Look at each line of the records and count those with "details" in them. Please answer with the count alone.
....................
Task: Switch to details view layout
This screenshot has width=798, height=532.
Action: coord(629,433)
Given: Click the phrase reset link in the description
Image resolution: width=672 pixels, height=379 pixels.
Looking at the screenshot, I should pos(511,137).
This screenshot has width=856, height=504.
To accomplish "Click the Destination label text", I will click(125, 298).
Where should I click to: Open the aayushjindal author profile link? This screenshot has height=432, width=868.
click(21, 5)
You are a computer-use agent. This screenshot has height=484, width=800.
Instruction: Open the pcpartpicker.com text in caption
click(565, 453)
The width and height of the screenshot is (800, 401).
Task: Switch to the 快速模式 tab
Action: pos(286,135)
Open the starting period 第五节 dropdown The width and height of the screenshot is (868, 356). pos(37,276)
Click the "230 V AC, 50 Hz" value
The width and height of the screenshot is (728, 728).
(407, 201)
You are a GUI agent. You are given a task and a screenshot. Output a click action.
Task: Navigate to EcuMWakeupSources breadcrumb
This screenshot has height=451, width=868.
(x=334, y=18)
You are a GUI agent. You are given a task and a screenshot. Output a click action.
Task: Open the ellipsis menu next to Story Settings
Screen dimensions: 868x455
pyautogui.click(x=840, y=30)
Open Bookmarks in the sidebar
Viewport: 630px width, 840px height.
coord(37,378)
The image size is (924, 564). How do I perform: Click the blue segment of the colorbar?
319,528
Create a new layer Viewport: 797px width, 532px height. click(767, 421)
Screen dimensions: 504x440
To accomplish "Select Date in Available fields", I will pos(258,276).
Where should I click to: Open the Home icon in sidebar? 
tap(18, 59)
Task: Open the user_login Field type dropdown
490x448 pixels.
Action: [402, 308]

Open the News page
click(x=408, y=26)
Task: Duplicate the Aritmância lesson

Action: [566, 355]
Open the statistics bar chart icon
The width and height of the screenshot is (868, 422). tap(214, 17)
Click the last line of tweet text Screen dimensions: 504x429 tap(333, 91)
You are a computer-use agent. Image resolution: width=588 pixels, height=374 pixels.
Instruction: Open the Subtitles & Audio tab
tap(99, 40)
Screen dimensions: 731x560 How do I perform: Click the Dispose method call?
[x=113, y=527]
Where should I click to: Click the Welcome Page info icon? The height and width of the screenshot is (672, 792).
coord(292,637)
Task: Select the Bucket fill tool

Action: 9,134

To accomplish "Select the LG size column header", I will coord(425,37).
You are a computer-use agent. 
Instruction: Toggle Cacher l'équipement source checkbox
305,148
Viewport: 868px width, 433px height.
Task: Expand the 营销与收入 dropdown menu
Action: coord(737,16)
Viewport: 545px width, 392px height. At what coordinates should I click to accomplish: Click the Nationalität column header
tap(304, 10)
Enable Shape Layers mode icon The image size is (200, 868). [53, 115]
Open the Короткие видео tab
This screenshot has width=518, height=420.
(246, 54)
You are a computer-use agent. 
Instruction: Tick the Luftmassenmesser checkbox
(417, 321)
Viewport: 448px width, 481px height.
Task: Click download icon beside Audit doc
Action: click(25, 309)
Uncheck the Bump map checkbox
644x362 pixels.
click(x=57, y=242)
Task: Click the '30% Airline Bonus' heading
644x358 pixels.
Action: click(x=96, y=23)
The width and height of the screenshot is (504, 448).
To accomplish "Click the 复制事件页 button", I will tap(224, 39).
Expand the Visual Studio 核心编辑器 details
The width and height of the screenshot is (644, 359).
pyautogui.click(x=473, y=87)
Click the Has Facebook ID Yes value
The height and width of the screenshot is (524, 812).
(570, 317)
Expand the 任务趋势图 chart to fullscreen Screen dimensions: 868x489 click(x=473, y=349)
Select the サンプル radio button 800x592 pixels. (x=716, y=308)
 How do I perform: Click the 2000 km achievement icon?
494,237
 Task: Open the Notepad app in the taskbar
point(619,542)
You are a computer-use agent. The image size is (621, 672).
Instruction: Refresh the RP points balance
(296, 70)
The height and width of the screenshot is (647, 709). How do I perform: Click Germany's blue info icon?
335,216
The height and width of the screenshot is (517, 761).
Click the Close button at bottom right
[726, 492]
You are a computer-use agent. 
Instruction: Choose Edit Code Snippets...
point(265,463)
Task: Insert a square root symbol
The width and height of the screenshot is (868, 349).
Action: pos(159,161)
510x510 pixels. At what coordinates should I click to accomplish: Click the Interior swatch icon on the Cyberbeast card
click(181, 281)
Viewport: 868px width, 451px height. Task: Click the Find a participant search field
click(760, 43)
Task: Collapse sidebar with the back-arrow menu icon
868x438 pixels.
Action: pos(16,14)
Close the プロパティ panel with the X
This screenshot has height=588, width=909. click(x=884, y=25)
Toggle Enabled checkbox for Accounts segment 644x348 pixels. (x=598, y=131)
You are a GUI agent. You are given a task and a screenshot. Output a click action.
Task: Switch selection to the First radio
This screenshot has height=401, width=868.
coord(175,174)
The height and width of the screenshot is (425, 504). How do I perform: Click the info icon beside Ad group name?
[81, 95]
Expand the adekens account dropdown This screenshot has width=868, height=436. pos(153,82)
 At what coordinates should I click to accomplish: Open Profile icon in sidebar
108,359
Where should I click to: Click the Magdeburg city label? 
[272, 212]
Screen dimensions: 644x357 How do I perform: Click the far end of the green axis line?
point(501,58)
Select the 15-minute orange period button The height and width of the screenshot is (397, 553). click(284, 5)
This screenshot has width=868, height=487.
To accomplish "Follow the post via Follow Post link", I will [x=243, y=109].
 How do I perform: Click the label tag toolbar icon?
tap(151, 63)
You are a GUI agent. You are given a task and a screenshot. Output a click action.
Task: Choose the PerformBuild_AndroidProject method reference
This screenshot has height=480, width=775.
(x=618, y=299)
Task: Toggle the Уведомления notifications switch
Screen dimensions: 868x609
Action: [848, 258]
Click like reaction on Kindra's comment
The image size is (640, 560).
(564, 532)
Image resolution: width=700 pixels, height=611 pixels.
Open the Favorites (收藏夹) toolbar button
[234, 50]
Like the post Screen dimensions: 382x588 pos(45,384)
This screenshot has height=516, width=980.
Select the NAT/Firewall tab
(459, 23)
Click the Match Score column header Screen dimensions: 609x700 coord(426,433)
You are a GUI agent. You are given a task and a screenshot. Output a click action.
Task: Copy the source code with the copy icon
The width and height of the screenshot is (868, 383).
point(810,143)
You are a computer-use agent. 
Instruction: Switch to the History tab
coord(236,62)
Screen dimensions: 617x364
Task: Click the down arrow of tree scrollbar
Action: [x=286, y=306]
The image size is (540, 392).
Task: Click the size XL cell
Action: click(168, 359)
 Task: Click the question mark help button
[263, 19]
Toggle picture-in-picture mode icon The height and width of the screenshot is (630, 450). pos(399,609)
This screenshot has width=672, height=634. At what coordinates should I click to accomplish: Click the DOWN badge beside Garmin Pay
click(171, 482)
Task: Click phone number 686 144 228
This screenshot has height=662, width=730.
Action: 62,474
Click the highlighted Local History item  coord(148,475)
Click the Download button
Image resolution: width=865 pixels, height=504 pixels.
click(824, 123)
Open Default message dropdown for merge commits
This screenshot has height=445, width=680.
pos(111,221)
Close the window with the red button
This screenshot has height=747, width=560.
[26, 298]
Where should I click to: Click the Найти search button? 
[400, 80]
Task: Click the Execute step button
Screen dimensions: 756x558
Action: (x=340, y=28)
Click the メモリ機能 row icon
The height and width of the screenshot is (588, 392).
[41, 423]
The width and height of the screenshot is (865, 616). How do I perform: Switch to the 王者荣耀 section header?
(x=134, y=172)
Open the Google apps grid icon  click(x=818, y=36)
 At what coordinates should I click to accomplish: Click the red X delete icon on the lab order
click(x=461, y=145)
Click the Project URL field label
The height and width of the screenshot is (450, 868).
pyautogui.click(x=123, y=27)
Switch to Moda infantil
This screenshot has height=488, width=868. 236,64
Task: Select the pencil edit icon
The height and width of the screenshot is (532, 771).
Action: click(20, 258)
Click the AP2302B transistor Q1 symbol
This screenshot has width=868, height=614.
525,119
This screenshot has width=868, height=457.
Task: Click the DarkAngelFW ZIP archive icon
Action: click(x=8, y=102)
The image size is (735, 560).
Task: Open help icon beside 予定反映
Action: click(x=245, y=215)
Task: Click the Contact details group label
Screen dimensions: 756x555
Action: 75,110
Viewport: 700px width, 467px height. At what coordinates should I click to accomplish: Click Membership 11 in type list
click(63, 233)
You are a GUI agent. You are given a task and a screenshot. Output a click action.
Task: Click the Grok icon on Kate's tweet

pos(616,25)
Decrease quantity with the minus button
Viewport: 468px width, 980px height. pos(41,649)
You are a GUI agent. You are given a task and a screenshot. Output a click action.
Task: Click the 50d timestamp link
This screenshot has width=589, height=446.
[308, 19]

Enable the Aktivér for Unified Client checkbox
....................
▶ ANSWER BOX:
3